══ Data for analysis ══

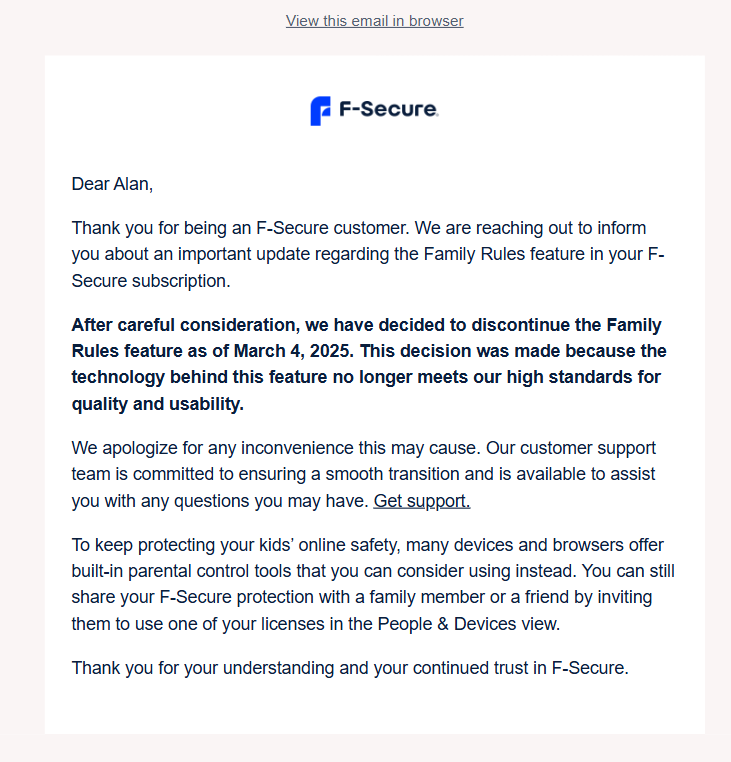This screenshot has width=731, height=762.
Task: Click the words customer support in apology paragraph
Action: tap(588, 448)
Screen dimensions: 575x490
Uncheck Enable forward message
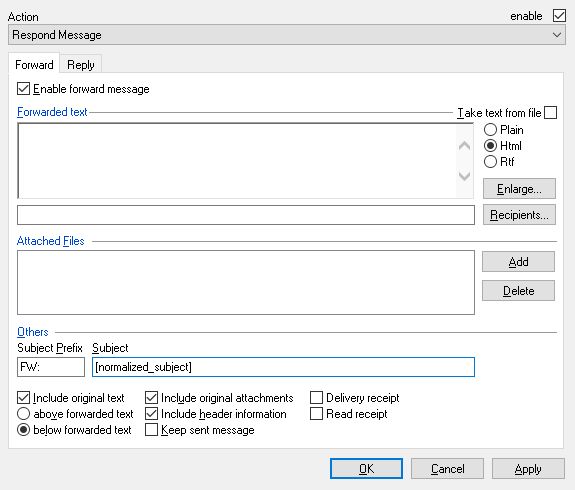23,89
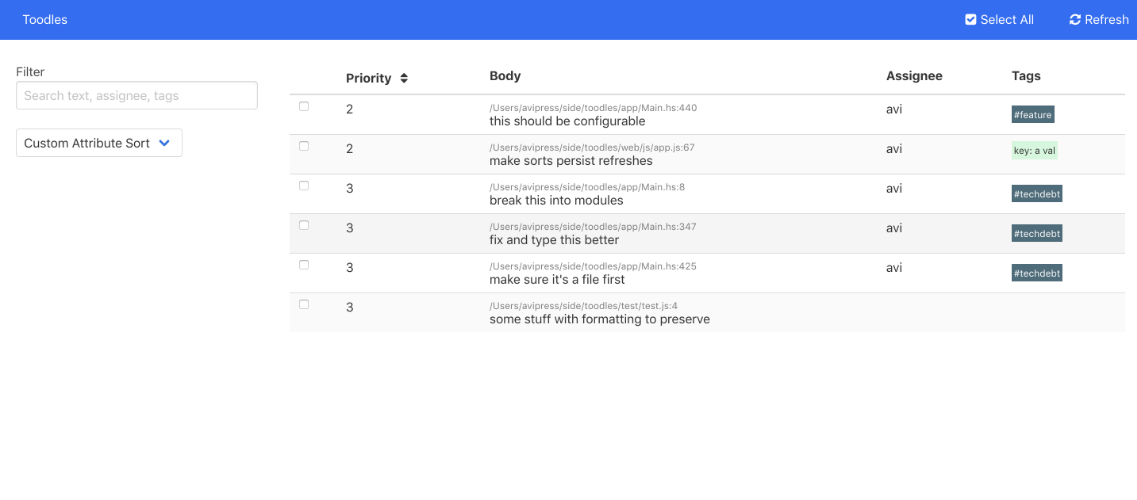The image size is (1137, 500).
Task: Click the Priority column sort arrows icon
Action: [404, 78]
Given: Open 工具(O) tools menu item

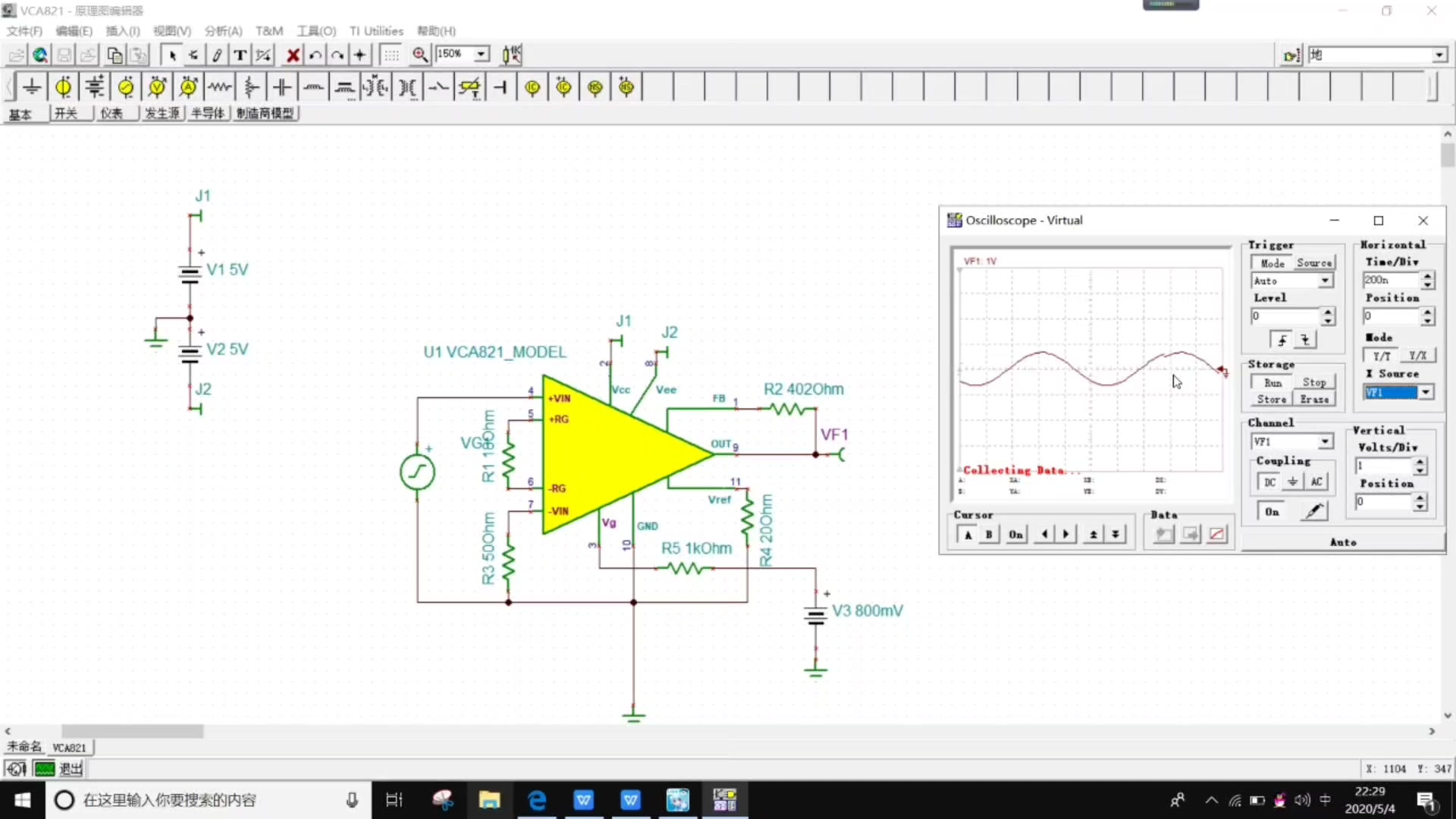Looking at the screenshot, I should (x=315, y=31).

═══

The line with "Screen dimensions: 575x490" and each line after it, through the final line of the data, are to be duplicated exactly, with pictures left out and nothing more included.

# Answer to this problem
Screen dimensions: 575x490
Uncheck Enable forward message
23,89
The image size is (1137, 500).
Task: Click the Priority column sort arrows icon
Action: [404, 78]
Given: Open 工具(O) tools menu item

Looking at the screenshot, I should (x=315, y=31).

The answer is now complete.